# Selected text:
☆ ☆ ☆ ☆ ☆

Shaw explains that he has chosen to make the hero of Pygmalion a phonetician in order to bring to light the need for reform of the English language. English spelling and pronunciation is an impossible, out-dated hodge-podge that has no standard, which can be taught. No one can speak English without another speaker somewhere despising his version of the language.

Topic Tracking: Language 1

Shaw became interested in phonetics in the 1870s. He knew several famous phoneticians. He believed Henry Sweet, a young professor of phonetics at Oxford, to be the most brilliant among them, but when he attempted to draw him into the limelight by giving him an opportunity to write an essay in a prominent magazine, Sweet wrote a libelous article about a man in a position he thought could only be performed by a phonetician. Shaw determined that Sweet was too scornful of academia to ever suffer the politics required to make his theories known. Sweet invented the Current Shorthand, which is mentioned in the third act of the play. This phonetic code could express every sound in the English language distinctly. It never prevailed over the more popular Pitman system of shorthand, even though it was easier to write. Shaw suggests that the English simply enlarge their alphabet to cover all the sounds in the language and change their system of spelling to be as directly related to pronunciation as Spanish is. Higgins, the hero of Pygmalion, is not a portrait of Sweet. If Sweet had as much charisma as Higgins he would have been eminently famous. His temperament sentenced him to obscurity. Shaw does not intend Higgins to portray any specific phonetician, only to impress the English people with the important role of phonetics in modern England.

☆ ☆ ☆ ☆ ☆

# Data block:
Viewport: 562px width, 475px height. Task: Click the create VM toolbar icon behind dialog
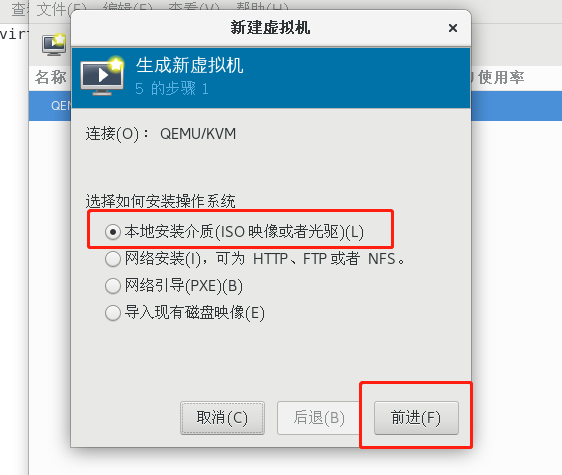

☆ ☆ ☆ ☆ ☆

# What the task requires:
Reproduce the full passage above on Shaw and phonetics word for word.

# Full response:
Shaw explains that he has chosen to make the hero of Pygmalion a phonetician in order to bring to light the need for reform of the English language. English spelling and pronunciation is an impossible, out-dated hodge-podge that has no standard, which can be taught. No one can speak English without another speaker somewhere despising his version of the language.

Topic Tracking: Language 1

Shaw became interested in phonetics in the 1870s. He knew several famous phoneticians. He believed Henry Sweet, a young professor of phonetics at Oxford, to be the most brilliant among them, but when he attempted to draw him into the limelight by giving him an opportunity to write an essay in a prominent magazine, Sweet wrote a libelous article about a man in a position he thought could only be performed by a phonetician. Shaw determined that Sweet was too scornful of academia to ever suffer the politics required to make his theories known. Sweet invented the Current Shorthand, which is mentioned in the third act of the play. This phonetic code could express every sound in the English language distinctly. It never prevailed over the more popular Pitman system of shorthand, even though it was easier to write. Shaw suggests that the English simply enlarge their alphabet to cover all the sounds in the language and change their system of spelling to be as directly related to pronunciation as Spanish is. Higgins, the hero of Pygmalion, is not a portrait of Sweet. If Sweet had as much charisma as Higgins he would have been eminently famous. His temperament sentenced him to obscurity. Shaw does not intend Higgins to portray any specific phonetician, only to impress the English people with the important role of phonetics in modern England.